问题
I'm looking to be able to query a site for warranty information on a machine that this script would be running on. It should be able to fill out a form if needed ( like in the case of say HP's service site) and would then be able to retrieve the resulting web page.
I already have the bits in place to parse the resulting html that is reported back I'm just having trouble with what needs to be done in order to do a POST of data that needs to be put in the fields and then being able to retrieve the resulting page.
回答1:
If you absolutely need to use urllib2, the basic gist is this:
import urllib
import urllib2
url = 'http://whatever.foo/form.html'
form_data = {'field1': 'value1', 'field2': 'value2'}
params = urllib.urlencode(form_data)
response = urllib2.urlopen(url, params)
data = response.read()
If you send along POST data (the 2nd argument to urlopen()
), the request method is automatically set to POST.
I suggest you do yourself a favor and use mechanize, a full-blown urllib2 replacement that acts exactly like a real browser. A lot of sites use hidden fields, cookies, and redirects, none of which urllib2 handles for you by default, where mechanize does.
Check out Emulating a browser in Python with mechanize for a good example.
回答2:
Using urllib and urllib2 together,
data = urllib.urlencode([('field1',val1), ('field2',val2)]) # list of two-element tuples
content = urllib2.urlopen('post-url', data)
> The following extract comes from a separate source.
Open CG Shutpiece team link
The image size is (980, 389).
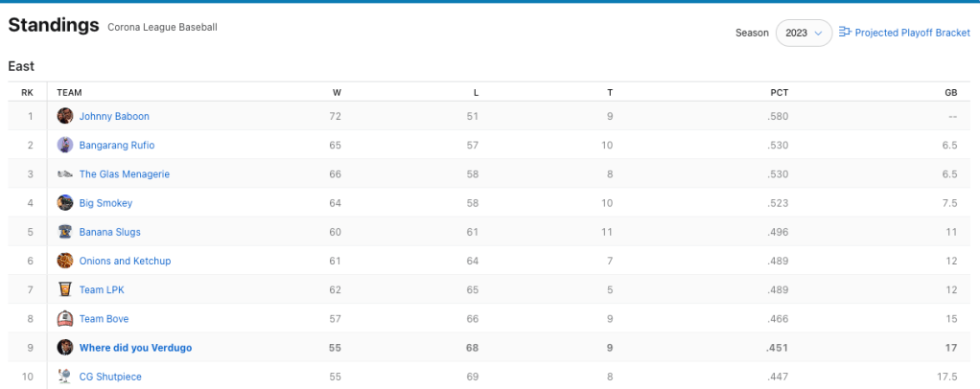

content will give you the page source.
回答3:
I’ve only done a little bit of this, but:
- You’ve got the HTML of the form page. Extract the
name
attribute for each form field you need to fill in. - Create a dictionary mapping the names of each form field with the values you want submit.
- Use
urllib.urlencode
to turn the dictionary into the body of your post request. - Include this encoded data as the second argument to
urllib2.Request()
, after the URL that the form should be submitted to.
The server will either return a resulting web page, or return a redirect to a resulting web page. If it does the latter, you’ll need to issue a GET
request to the URL specified in the redirect response.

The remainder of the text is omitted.